X

IBM, Nvidia land $325M supercomputer deal

US Energy Department funds two huge machines that combine IBM and Nvidia chips with Mellanox networking. A further $100 million goes toward making faster next-gen supercomputers.

Stephen Shankland Former Principal Writer
Stephen Shankland worked at CNET from 1998 to 2024 and wrote about processors, digital photography, AI, quantum computing, computer science, materials science, supercomputers, drones, browsers, 3D printing, USB, and new computing technology in general. He has a soft spot in his heart for standards groups and I/O interfaces. His first big scoop was about radioactive cat poop.
Expertise Processors, semiconductors, web browsers, quantum computing, supercomputers, AI, 3D printing, drones, computer science, physics, programming, materials science, USB, UWB, Android, digital photography, science. Credentials
  • Shankland covered the tech industry for more than 25 years and was a science writer for five years before that. He has deep expertise in microprocessors, digital photography, computer hardware and software, internet standards, web technology, and more.
Stephen Shankland
3 min read

This rendering shows a few of the cabinets that ultimatly will comprise IBM's Sierra supercomputer at Lawrence Livermore National Laboratory.
This rendering shows a few of the cabinets that ultimatly will comprise IBM's Sierra supercomputer at Lawrence Livermore National Laboratory. IBM

In a Department of Energy deal worth $325 million, IBM will build two massive supercomputers called Sierra and Summit that combine a new supercomputing approach from Big Blue with Nvidia processing accelerators and Mellanox high-speed networking.

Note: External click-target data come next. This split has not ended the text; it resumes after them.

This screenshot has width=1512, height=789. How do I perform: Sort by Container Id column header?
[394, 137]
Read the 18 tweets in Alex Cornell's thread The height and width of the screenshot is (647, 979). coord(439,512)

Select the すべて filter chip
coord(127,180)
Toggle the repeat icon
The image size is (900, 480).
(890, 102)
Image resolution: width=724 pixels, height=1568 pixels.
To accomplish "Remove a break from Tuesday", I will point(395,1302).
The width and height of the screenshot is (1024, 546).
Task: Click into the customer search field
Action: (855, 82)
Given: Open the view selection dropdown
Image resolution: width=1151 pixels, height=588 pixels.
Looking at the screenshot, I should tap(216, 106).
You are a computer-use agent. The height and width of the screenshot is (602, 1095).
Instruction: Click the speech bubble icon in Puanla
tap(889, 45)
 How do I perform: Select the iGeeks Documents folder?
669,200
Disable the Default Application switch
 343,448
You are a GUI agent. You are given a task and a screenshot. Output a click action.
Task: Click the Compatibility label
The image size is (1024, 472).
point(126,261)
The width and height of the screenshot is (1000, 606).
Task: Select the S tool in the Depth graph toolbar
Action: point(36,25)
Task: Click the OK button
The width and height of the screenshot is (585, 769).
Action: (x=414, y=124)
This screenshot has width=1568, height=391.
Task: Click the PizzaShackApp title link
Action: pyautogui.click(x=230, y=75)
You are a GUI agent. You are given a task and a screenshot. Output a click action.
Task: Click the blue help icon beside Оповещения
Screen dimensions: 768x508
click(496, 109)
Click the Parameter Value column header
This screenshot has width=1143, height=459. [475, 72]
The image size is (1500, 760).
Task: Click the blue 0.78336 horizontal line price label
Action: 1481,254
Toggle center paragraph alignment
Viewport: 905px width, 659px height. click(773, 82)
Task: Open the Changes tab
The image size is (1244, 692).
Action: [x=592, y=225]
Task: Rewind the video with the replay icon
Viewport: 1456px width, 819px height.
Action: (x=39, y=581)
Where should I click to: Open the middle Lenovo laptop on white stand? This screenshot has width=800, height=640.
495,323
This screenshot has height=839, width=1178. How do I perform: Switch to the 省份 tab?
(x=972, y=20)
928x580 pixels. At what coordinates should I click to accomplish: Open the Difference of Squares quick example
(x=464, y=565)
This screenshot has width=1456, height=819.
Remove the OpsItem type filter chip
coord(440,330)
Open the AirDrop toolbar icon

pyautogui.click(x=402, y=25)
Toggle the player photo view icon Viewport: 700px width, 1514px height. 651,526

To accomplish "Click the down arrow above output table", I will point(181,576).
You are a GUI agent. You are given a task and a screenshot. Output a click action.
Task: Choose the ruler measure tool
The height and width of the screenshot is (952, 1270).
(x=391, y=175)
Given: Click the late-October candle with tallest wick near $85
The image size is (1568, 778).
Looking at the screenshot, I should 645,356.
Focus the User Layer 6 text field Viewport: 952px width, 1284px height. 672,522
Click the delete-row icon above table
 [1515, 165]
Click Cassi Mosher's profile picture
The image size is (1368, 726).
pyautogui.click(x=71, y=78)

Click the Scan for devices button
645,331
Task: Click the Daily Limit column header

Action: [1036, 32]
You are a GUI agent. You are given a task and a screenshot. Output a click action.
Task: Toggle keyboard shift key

The companies and US government agency announced the deal on Friday ahead of a twice-yearly supercomputing conference that begins Monday. The show focuses on the high-end systems -- sometimes as large as a basketball court -- that are used to calculate car aerodynamics, detect structural weaknesses in airplane designs and predict the performance of new drugs.

The funds will pay for two machines, one for civilian research at the Oak Ridge National Laboratory in Tennessee and one for nuclear weapons simulation at the Lawrence Livermore National Laboratory in California. They'll each clock in with a peak performance surpassing 100 petaflops -- that's a quadrillion calculations per second as measured in the Top500 list that ranks the world's fastest machines. Trying to do that with modern laptops would take something like 3 million of them, Nvidia estimates.

In addition, the DOE will spend about $100 million on a program called FastForward2 to make next-generation, massive-scale supercomputers 20 to 40 times faster than today's high-end models, Energy Secretary Ernest Moniz was scheduled to announce Friday. It's all part of a project called Coral after the national labs involved: Oak Ridge, Argonne and Lawrence Livermore.

"We expect that critical supercomputing investments like Coral and FastForward2 will again lead to transformational advancements in basic science, national defense, environmental and energy research that rely on simulations of complex physical systems and analysis of massive amounts of data," Moniz said in a statement.

Supercomputing progress faltering?

The deal is a lucrative feather in the cap for the companies. IBM will build the overall system using a design that marries main processors from its own Power family with Volta accelerators from Nvidia. IBM has decades of experience in high-performance computing, but Nvidia, most of whose revenue comes from graphics chips to speed up video games, is a relative newcomer.

The world is accustomed to steady increases in computing power, but growth of supercomputing progress slowed in recent years. No longer do processor clock speeds conveniently ratchet up to higher gigahertz levels each year, and the constraints of funding, equipment cooling and electrical power consumption are formidable.

To tackle the problem, IBM is adopting a supercomputing approach it calls data-centric design. The general idea is to distribute processing power so it's close to data storage areas, reducing the performance and energy-consumption problems associated with moving data around a system.

"At the individual compute element level we continue the Von Neumann approach," IBM said of its design, referring to the traditional computer architecture that combines a central processor and memory. "At the level of the system, however, we are providing an additional way to compute, which is to move the compute to the data."

Modern architecture

The system encompasses relatively new computing trends, including flash-memory storage that's faster but more expensive than hard drives, and the graphic processing unit (GPU) boost from Nvidia. Such accelerators aren't as versatile as general-purpose central processing units, but they can solve particular types of math problems faster. That's why accelerators from Nvidia, AMD and Intel have found a place in supercomputing systems.

"This is a huge endorsement for the Tesla GPU accelerator platform," said Sumit Gupta, general manager of Nvidia's Tesla accelerated computing business. "To be able to build up these large systems, you need the energy efficiency that GPU accelerators provide."

One big problem with systems that include both CPUs and GPUs is getting data where it belongs. CPUs generally run the show, offloading some work to GPUs, but to do so, they have to transfer data from CPU memory to GPU memory. To speed that up, Nvidia offers its NVLink interconnect, which IBM said is five to twelve times faster than today's technology at the transfer.

Another key player in the system is Mellanox, which is supplying high-speed networking equipment using the InfiniBand standard to rapidly shuttle data around the system.